Hope is in here, too. But is it a fool's hope or a courageous determination to finally make something of oneself?
Watch and decide.
As an artistic achievement, director Cynthia Meier and associate director Patty Gallagher have found the delicate balance point in this classic work of absurd theater by Samuel Beckett. The pacing is thoughtful, but never deliberate. All the performances of each character are gimmick free, totally natural in their presentation of conversation that is patently...absurd.
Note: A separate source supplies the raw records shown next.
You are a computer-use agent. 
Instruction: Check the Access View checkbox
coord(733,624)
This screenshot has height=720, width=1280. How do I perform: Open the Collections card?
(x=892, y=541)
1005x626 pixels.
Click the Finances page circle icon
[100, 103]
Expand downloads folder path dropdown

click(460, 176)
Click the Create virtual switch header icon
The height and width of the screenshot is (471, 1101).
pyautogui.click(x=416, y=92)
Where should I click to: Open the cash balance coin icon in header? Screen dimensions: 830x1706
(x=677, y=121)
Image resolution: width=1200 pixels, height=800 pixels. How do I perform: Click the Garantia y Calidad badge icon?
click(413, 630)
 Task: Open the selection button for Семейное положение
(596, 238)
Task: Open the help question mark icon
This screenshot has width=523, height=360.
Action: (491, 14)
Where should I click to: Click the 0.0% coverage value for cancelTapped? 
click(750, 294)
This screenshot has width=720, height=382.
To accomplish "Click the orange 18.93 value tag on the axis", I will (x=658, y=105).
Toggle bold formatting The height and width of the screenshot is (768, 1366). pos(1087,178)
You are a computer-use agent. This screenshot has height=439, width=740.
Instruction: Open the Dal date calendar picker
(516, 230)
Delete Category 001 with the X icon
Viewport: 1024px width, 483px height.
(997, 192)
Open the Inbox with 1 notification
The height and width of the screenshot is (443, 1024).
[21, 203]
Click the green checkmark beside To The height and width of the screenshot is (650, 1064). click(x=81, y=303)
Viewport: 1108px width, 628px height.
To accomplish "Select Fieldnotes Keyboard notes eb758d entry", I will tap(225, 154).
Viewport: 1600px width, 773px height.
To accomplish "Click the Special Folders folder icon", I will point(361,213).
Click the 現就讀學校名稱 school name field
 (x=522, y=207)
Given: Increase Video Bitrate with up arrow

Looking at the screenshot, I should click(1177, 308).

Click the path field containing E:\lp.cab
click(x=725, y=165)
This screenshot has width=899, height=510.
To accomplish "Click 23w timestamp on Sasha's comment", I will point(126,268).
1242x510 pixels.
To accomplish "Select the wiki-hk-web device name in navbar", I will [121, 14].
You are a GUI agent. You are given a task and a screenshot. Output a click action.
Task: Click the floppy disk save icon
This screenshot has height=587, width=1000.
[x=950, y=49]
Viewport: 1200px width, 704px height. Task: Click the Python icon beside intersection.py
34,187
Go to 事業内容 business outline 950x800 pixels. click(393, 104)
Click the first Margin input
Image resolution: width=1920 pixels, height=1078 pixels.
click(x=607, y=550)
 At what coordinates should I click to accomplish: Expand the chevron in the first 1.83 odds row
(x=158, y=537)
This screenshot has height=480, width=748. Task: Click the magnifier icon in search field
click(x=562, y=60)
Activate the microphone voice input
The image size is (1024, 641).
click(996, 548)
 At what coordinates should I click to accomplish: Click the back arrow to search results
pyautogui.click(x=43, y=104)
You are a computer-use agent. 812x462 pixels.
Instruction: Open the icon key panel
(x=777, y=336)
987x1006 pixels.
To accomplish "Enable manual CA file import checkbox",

That is, absurd in the sense there is no linear narrative taking the audience from point A to point B trough conflicts and hassles that keep building tension until that final sweet resolution at the end.
It's this naturalism that makes the frustrations of Estragon (Matt Bowdren) and Vladimir (Joseph McGrath) so haunting.
Maybe we in the audience have no idea why Vladimir and Estragon keep deciding to continue waiting. But who among us hasn't felt those same bank moments in life when we don't know what to do next, and at the same time feel so fearful of doing the wrong thing, of making a mistake.
Not only do Bowdren and McGrath walk this tight rope with the alacrity of acrobats, so does David Morden in the role of Pozzo, a poser who acts like a wealthy man, but has a hole in the knee of his pants.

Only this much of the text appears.